**TASK DESCRIPTION**
Return every line of the material that follows, unchanged and in its original order.

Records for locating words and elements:
# # # #
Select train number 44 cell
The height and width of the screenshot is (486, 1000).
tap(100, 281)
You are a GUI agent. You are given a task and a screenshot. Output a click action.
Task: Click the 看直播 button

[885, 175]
# # # #
**RESPONSE TO THE TASK**
Select train number 44 cell
The height and width of the screenshot is (486, 1000).
tap(100, 281)
You are a GUI agent. You are given a task and a screenshot. Output a click action.
Task: Click the 看直播 button

[885, 175]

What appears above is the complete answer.